How Media Companies can Become People-Centric with Video
Roberta Cambio, Brightcove Sales Director, at the 2021 DPP Leaders' Briefing
People–whether in the form of workforce, talent, culture, or skills–are at the heart of every media company. Julie Mitchelmore, Vice President of Digital at A+E Networks EMEA, noted at the 2021 DPP Leaders' Briefing that people deliver the technical, revenue, or operational changes, not the other way round.

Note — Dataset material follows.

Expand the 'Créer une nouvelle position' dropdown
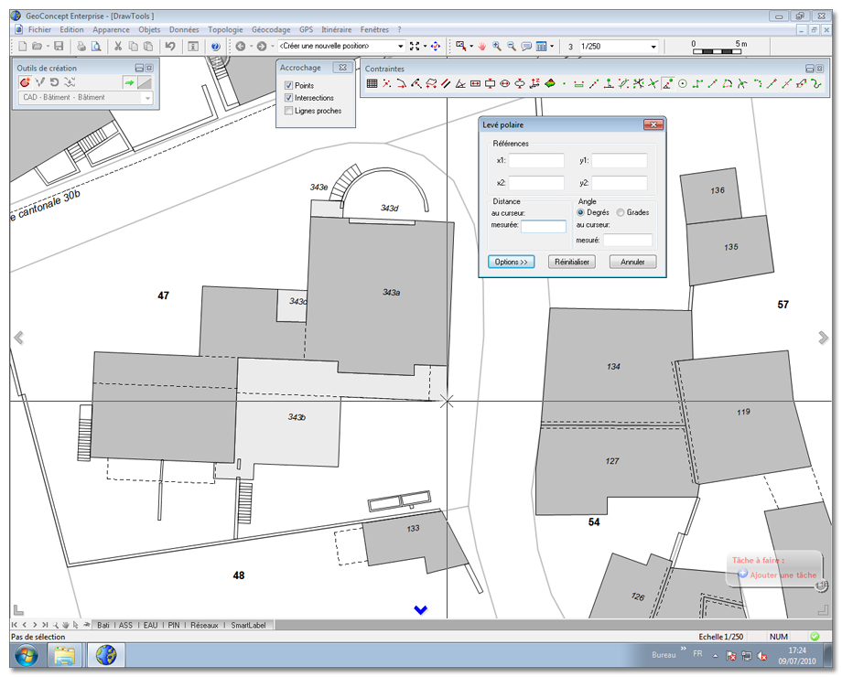Image resolution: width=842 pixels, height=677 pixels. [x=400, y=46]
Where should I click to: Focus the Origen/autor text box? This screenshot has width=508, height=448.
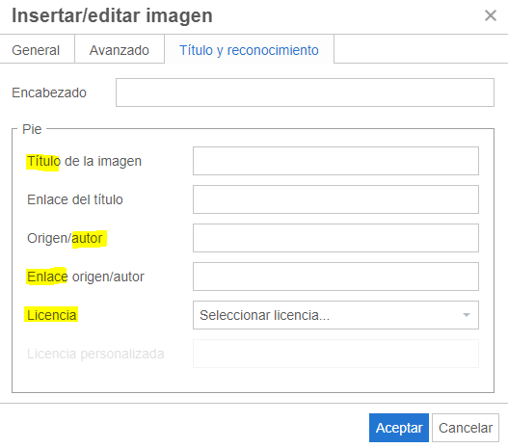(x=335, y=238)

The Leaders’ Briefing, an annual event where media companies discuss industry trends and projections, was attended by several senior leaders who stated that the greatest challenges at their companies revolved around people, not technology. Broadcast leaders today are challenged to develop and retain the talent needed to build services that keep pace with audiences.
Move Fast and Make Things
Media companies need to move faster than ever before. They're faced with rapidly changing audiences, aggressive competition for eyeballs, and complex workflows. If we take into account the occurrence of a black swan like a global pandemic, services need to adapt in months, not years. To help meet this need for speed, development teams have switched from waterfall to Agile methodologies, allowing for continuous delivery rather than longer projects subject to obsolescence before completion.
Gartner Research noted the methodology trend in a 2018 Gartner survey: “Some organizations may shift to a product management-based approach for digital innovations because it allows for multiple iterations.” A year later, another Gartner report continued: “To succeed in digital transformation, large enterprises, especially, need to reorganize themselves into a product-based structure, which is cross-functional and organized around customer problems.”
Transitioning to cross-functional teams is a major mindshift that breaks down silos between departments and turns functional teams into product teams. In fact, many European broadcasters like Sky UK, A+E Networks EMEA, and the Norwegian Broadcasting Corporation (NRK) are already shifting to product-led teams focused on short term milestones with weekly and monthly check-ups.
At a time when long term planning is hindered by an unpredictable future, this is a very viable model. Building one step at a time allows for quicker reaction times to unforeseen changes.
Keep Matrix Teams and Skill Sets
Companies are more successful when their staff know the culture of the company and the team they’re in, and this means retaining people and fostering communication between different departments.
For example, NRK cross-polinates skills and experience by taking advantage of their multi-generational team. More seasoned team members share their experiences with newer team members. Inclusion and diversity matter a lot in the workplace, so it’s important to capitalize on the entire team’s experience, no matter what stage of their career they’re in.
The Skill Sets for Success
According to the Technology Leaders Agenda 2021 survey, “data initiatives, innovations and skills look set to define the agenda for technology leaders for the foreseeable future.” In fact, “data integration and infrastructure initiatives are the top technology priority for the year, cited by 68% of respondents.” Good metadata is fuel for the automation engine media companies are building within their infrastructure to inform their business decisions and power their operations. But challenges often arise due to different types of metadata from different systems and vendors, inconsistent, inaccurate, or incomplete metadata, not to mention the need for good metadata interfaces.
Having staff with the skills to interrogate the right metadata enables a company to understand their customers and their behaviors and tailor its products accordingly. At a time when the death of third party cookies challenges user tracking, a metadata-driven omnichannel approach is needed to offer a unified customer experience.
For example, RTL Nederland, a Dutch media network, has reduced their digital extensions from 50 to 4, which is particularly relevant in a country like the Netherlands which has the highest density of SVOD services. This reduction in complexity has enabled them to build a 360-degree view of their users, which maximizes the value back to the user as well as advertisers and ultimately RTL.